2. Internet of Things
By 2020, the IoT will comprise about 30 billion connected devices. And the insurance industry along with its consumers is benefiting from this connectedness.
So far, the insurance industry has mostly made use of IoT through things like telematics for car insurance, whereby drivers can install a device in their car that monitors driving behaviors with the promise of reduced rates.
But there is certainly more innovation on the horizon. For example, Google is looking to pair its smart home brand, Google Nest, with insurers to “blend technology and hardware with insurance.”
And there are plenty of other IoT insurance partnerships that are helping consumers save money on insurance.
With the sheer amount of data coming from IoT, the insurance sector has a huge opportunity to better serve consumers. Say, for example, a consumer purchases home insurance for a specific rate premium. A month after activating the insurance contract, the consumer installs two carbon monoxide detectors in the house.
In an IoT-enabled world, the carbon monoxide detector devices could be wi-fi enabled to send their data to the insurer informing them that the consumer’s home is more secure than before.
________
TASK LIST:
- 1) Translate this sentence from the Internet of Things passage into Spanish: "And there are plenty of other IoT insurance partnerships that are helping consumers save money on insurance."
- 2) Print the Internet of Things passage word for word, from "2. Internet of" to "money on insurance.".
The listing that comes next is separate material, unrelated to the Internet of Things passage.
________
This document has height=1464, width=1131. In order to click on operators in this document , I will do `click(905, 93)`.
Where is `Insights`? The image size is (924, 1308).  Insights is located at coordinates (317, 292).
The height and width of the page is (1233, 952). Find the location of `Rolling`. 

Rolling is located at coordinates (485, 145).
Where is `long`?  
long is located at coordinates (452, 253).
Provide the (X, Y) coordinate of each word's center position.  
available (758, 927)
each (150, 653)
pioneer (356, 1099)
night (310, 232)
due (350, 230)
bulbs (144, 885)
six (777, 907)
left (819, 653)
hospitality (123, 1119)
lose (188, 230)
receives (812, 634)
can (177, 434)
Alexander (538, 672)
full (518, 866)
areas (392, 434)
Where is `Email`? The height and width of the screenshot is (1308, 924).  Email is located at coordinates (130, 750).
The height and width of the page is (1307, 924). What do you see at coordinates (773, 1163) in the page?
________
SET OF ANSWERS:
- 1) Y hay muchas otras alianzas de seguros basadas en el IoT que están ayudando a los consumidores a ahorrar dinero en seguros.

- 2)
2. Internet of Things
By 2020, the IoT will comprise about 30 billion connected devices. And the insurance industry along with its consumers is benefiting from this connectedness.
So far, the insurance industry has mostly made use of IoT through things like telematics for car insurance, whereby drivers can install a device in their car that monitors driving behaviors with the promise of reduced rates.
But there is certainly more innovation on the horizon. For example, Google is looking to pair its smart home brand, Google Nest, with insurers to “blend technology and hardware with insurance.”
And there are plenty of other IoT insurance partnerships that are helping consumers save money on insurance.